Saadet Partisi Genel Başkan Yardımcısı Şerafettin Kılıç, düzenlediği basın toplantısında enflasyonun aile bütçesini nasıl etkilediğini gösterdiği ürünler ve verdiği rakamlarla anlattı.
Resmi enflasyon oranlarının, Türkiye İstatistik Kurumu (TÜİK) tarafından açıklandığını hatırlatan Kılıç, bu verilere göre tüketici fiyatlarında yıllık enflasyonun yüzde 64,27 olarak gerçekleştiğini ifade etti.

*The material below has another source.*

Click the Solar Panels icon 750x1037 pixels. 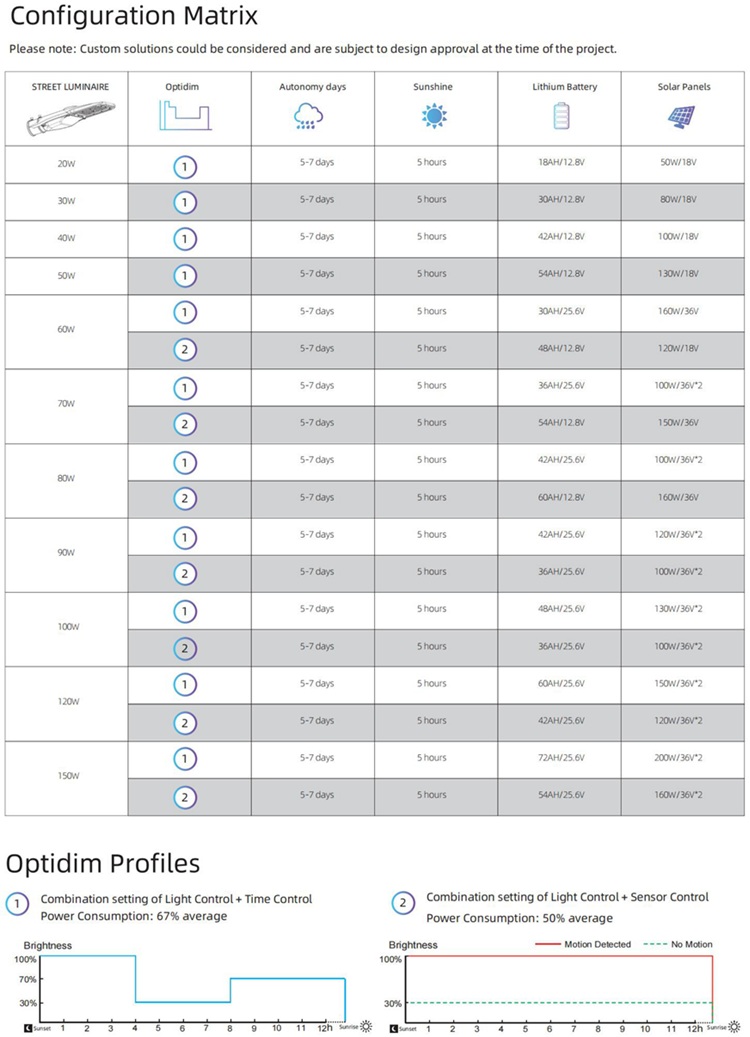coord(684,117)
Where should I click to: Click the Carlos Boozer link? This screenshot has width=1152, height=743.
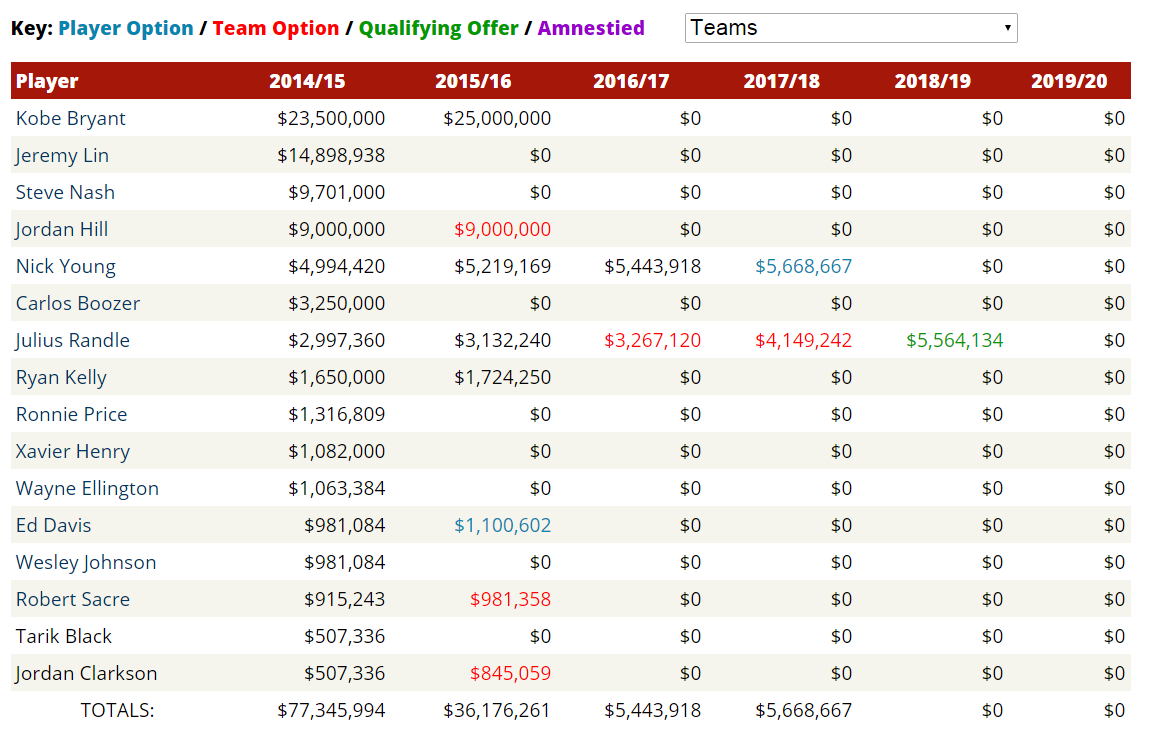pyautogui.click(x=78, y=303)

Koskoca bir ülke halkının, füze gibi fırlayarak yükselen fiyatların peşinden koşmak zorunda kaldığını belirten Kılıç, şunları kaydetti:
İktidar ise enflasyon bu kadar yüksek seviyelerde seyrederken, ekonomik gidişatın ve halkın alım gücünün sürekli düşmesinin sorumluluğunu yükleyecek adres arıyor. Şaşırdık mı? Tabi ki hayır. Hükümet yakın zamana kadar ekonomideki sıkıntıların hiçbirini kabul etmiyor, sürekli olarak ‘ekonominin uçtuğunu’, ‘Batılı ülkelerin bizi kıskandığını’ iddia ediyordu. Hayat pahalılığı artık inkâr edilemez noktaya ulaşınca ve vatandaşın da bir numaralı gündemi haline gelince, bu kez ‘günah keçileri’ icat edip suçu onlara yıkma yoluna gittiler.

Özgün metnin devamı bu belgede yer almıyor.